Básquetbol

Gonzalo Corbalán: Otro talento que ha evolucionado

 

Gonzalo Corbalán, un chaqueño con grandes condiciones atléticas, es otro de los jugadores de la selección argentina que ha evolucionado notablemente, al igual que Leandro Bolmaro en el exterior. ¿Los motivos? Simples. Hace cuatro años decidió salir de su zona de confort.

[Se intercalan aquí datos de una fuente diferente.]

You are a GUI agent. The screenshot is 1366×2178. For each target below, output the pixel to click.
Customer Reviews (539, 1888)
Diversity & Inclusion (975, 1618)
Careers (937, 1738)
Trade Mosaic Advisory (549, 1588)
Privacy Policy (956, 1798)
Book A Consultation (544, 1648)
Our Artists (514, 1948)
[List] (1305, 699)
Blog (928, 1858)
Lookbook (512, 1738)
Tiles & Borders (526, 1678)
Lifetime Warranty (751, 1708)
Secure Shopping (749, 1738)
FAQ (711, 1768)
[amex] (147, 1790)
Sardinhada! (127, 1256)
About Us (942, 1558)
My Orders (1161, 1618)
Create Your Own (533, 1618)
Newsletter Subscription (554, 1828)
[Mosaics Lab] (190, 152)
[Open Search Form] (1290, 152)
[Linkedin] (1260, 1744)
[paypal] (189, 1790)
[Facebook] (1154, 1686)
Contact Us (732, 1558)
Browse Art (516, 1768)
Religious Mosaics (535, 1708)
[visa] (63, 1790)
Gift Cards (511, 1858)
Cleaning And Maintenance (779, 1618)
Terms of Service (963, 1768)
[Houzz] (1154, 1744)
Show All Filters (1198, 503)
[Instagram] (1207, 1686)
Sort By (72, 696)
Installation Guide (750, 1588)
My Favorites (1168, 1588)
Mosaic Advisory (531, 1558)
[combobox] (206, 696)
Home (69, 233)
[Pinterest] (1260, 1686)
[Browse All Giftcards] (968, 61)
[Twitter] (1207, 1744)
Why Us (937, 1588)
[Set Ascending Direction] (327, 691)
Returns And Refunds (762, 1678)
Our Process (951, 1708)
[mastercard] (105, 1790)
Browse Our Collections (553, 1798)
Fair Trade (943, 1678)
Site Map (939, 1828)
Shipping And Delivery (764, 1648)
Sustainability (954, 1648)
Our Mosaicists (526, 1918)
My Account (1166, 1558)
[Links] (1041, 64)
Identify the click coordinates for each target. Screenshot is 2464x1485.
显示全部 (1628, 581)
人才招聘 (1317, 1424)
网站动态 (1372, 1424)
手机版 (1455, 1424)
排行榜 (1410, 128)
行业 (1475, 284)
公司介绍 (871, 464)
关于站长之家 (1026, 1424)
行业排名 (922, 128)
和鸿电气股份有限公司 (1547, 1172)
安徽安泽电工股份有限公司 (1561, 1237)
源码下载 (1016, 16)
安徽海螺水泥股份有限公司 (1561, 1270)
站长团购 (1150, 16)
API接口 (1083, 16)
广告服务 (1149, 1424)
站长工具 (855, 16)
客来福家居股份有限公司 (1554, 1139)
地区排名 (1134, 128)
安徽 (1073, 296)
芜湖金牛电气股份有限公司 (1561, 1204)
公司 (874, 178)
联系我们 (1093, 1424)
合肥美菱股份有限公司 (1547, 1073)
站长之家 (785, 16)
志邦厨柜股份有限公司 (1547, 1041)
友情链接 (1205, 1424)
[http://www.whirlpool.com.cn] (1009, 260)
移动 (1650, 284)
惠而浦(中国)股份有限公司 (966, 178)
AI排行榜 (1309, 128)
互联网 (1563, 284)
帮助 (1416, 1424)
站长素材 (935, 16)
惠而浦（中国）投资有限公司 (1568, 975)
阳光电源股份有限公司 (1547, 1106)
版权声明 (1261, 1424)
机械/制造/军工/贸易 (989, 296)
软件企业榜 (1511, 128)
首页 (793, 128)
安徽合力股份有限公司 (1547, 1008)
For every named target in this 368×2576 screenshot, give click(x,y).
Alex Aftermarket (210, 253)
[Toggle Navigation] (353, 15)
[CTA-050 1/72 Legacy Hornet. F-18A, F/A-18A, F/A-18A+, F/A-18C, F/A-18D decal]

En 2021, con apenas 16/17 años, se fue a Estados Unidos para estudiar en Las Cruces High School, donde jugó para los Bulldawgs. Más tarde fue reclutado por la Universidad Cristiana de Lubbock, en la NCAA II.
Luego dejó de lado la idea de continuar en Estados Unidos y eligió España. Llegó al Burgos, que inicialmente lo cedió al Nissan Grupo de Santiago, su filial en la Liga EBA, con el objetivo de que sumara minutos y experiencia para luego dar el salto al primer equipo.
En 2025 fue campeón de la Primera FEB con Burgos y ahora dio otro gran paso en su carrera al fichar por el Valencia Basket.
En ese recorrido conoció dos escuelas muy distintas y complementarias: la velocidad del básquet estadounidense y la presencia física del europeo.
Su posición natural es la de ayuda base. Puede colaborar en la subida del balón, atacar el aro es probablemente su mayor virtud, sobre todo por izquierda, y además tiene un lanzamiento exterior confiable. Todo eso acompañado por un físico privilegiado. Es un tremendo atleta, poniendo esa cualidad al servicio de la defensa individual, presionando y robando balones.
Su puesto, el de dos, cubre totalmente la naturalidad de esa posición: ayuda base .
Viendo a esta selección, imagino un quinteto con Facundo Campazzo como base; Corvalán y Leandro Bolmaro ocupando los puestos dos y tres; Tortuga Deck como ala-pivote y Francisco Caffaro como pivote.
Frente a rivales de mayor porte, especialmente europeos, ahí sí aparecen las modificaciones naturales. Campazzo y Caffaro sostienen los puestos uno y cinco; Bolmaro pasa al dos, Gabriel Deck al tres y Fernández al cuatro, una posición en la que también puede rendir muy bien.
La deuda que hoy tiene el básquet argentino, y el gran desafío hacia adelante, pasa por encontrar un pivote suplente de nivel y empezar a definir quién será el sucesor de Facundo Campazzo dentro de un par de años.
Hoy Argentina llevó 4 jugadores para cubrir el puesto de base. Me parece demasiado. Es como llevar tres arqueros a un plantel de fútbol.
Ojalá quienes conducen el básquet argentino de formación logren establecer una línea clara de trabajo para que, en el futuro, se conformen planteles más equilibrados en todas las posiciones y dejemos de padecer la escasez de pivotes que hoy tiene nuestro básquet.